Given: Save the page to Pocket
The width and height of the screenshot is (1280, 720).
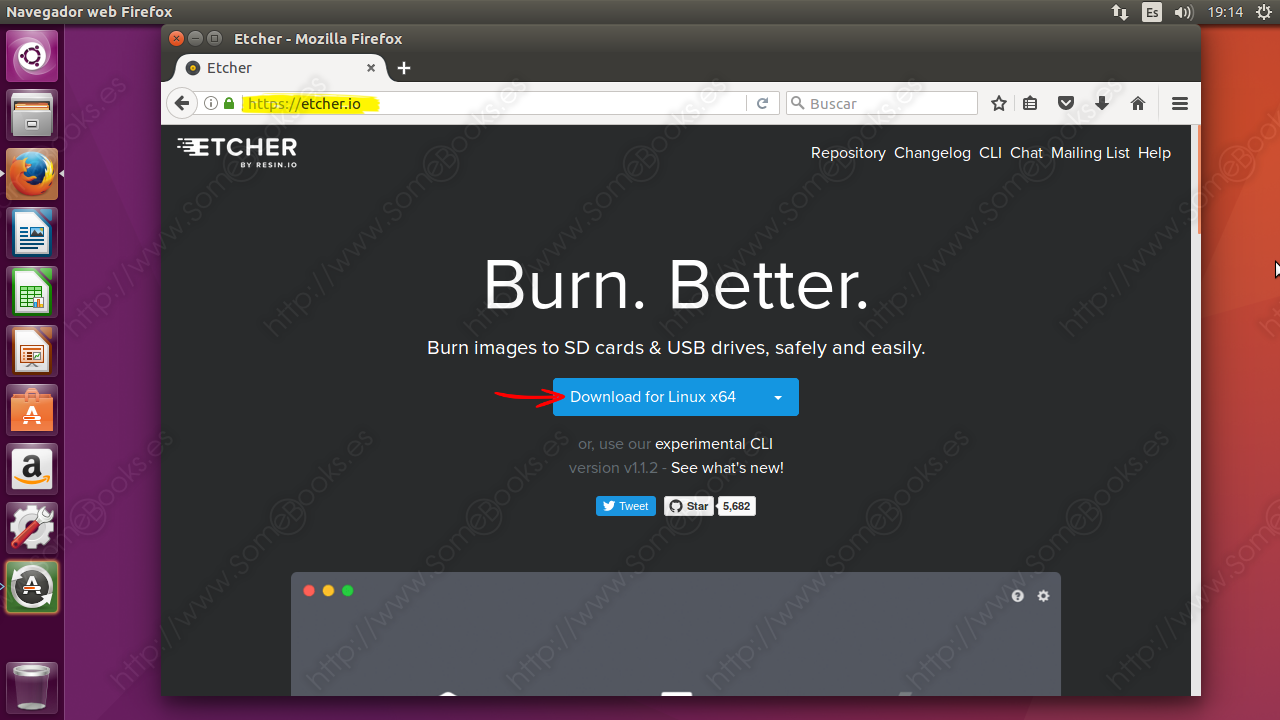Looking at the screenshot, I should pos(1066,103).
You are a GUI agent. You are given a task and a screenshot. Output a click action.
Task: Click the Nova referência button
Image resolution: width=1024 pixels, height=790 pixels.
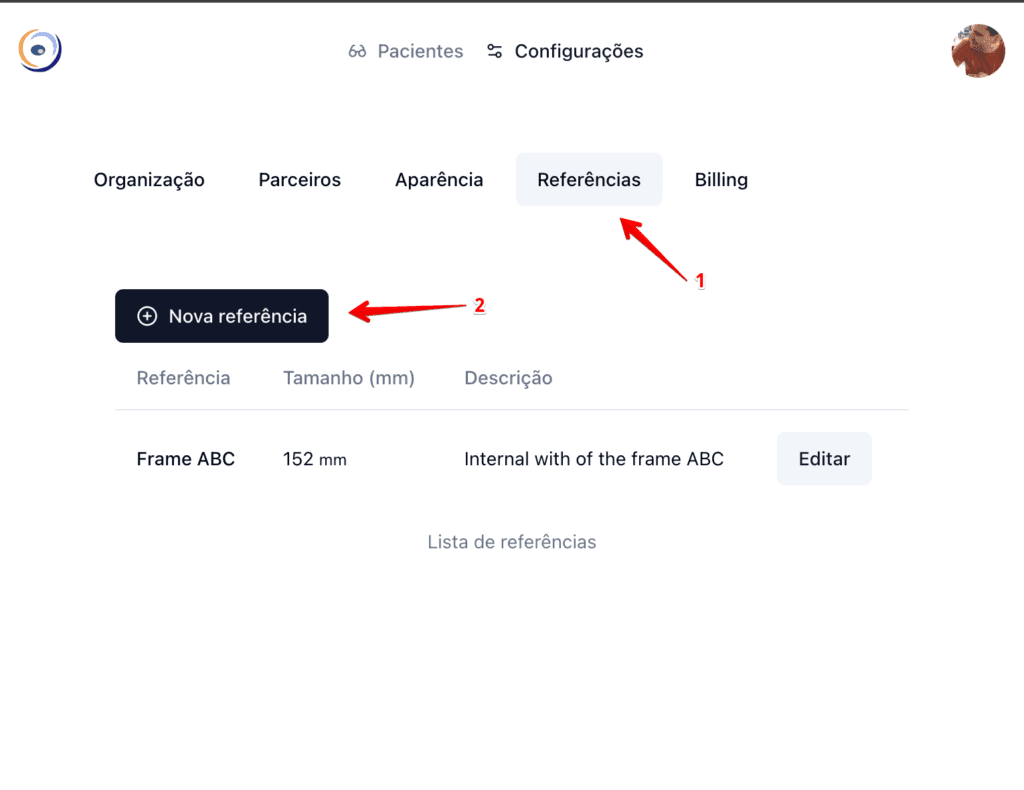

_ _ _ _ _

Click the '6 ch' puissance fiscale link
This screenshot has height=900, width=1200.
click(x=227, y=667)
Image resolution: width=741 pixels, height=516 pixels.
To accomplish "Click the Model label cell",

_ _ _ _ _

## [How to complete this task]
Would you please repeat only the lines above, beginning at the one that has "Given: Save the page to Pocket" and stopping after the one that has "Image resolution: width=1024", exactly and with no pictures?

## [Output below]
Given: Save the page to Pocket
The width and height of the screenshot is (1280, 720).
Looking at the screenshot, I should pos(1066,103).
You are a GUI agent. You are given a task and a screenshot. Output a click action.
Task: Click the Nova referência button
Image resolution: width=1024 pixels, height=790 pixels.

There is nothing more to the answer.